The right hand side denotes the algebra of bounded analytic functions in D. On the other hand, by the formula developed in Section 3, we have for $f \in H^\infty$ and $h \in H^2$,

$\lim_{r\rightarrow 1}\frac{1}{2 \pi}\int_0^{2\pi} |f(re^{it})h(re^{it})|^2 dt \leq \|f\|^2_\infty \lim_{r\rightarrow 1} \frac{1}{2\pi} \int_0^{2\pi} |h(re^{it})|^2 dt = \|f\|^2_\infty \|h\|^2_{H^2} .$

By the fact at the end of Section 3, we obtain $fh \in H^2$ and $\|fh\|_{H^2} \leq \|f\|_\infty \|h\|_{H^2}$, so $f \in Mult(H^2)$ and $\|M_f\| \leq \|f\|_\infty$.
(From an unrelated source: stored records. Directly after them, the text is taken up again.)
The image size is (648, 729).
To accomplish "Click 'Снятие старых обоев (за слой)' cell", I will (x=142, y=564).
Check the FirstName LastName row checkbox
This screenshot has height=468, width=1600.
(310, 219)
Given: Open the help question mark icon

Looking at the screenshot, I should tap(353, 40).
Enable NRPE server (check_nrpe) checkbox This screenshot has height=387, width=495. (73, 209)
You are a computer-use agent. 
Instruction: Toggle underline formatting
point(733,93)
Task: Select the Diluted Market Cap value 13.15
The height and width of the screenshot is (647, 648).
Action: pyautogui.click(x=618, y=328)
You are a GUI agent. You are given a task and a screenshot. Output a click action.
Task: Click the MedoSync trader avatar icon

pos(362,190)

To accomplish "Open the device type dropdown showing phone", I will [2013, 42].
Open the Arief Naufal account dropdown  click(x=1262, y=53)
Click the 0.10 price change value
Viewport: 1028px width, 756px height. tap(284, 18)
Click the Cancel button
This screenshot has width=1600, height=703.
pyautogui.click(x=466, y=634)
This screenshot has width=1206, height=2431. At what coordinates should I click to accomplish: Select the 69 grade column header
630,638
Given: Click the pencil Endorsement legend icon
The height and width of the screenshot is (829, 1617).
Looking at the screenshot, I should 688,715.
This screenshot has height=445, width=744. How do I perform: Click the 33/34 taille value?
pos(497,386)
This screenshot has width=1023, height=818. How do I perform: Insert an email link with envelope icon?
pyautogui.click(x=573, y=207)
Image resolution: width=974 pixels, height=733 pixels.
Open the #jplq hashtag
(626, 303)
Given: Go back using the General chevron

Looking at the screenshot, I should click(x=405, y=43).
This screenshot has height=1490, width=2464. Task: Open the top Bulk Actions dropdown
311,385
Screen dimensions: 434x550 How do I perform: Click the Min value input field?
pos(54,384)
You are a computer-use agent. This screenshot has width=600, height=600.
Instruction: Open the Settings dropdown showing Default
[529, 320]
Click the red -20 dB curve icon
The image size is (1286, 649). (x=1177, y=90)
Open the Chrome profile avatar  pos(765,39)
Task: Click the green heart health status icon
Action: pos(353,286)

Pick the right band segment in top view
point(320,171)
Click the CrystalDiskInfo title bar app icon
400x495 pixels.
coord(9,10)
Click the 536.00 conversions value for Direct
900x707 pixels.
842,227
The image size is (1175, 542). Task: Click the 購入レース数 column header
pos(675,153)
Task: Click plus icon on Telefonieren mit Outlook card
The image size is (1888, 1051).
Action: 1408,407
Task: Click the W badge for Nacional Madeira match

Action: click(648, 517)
Exercise F: What is the the multiplier algebra of $L^2_a(D)$? Of $\ell^2(\mathbb{N})$? Can you cook up a non-trivial RKHS that has a trivial (scalars only) multiplier algebra?

#### 5. First magic trick

Note that as a consequence of the previous example and Corollary 5 we have that $H^\infty(D)$ is a Banach algebra. It follows readily that the limit of any locally uniformly convergent sequence of analytic functions (on any open set) is also analytic. I leave it to the reader to check just how much complex analysis we used to obtain this result, and to compare with the other proof they know of this fact.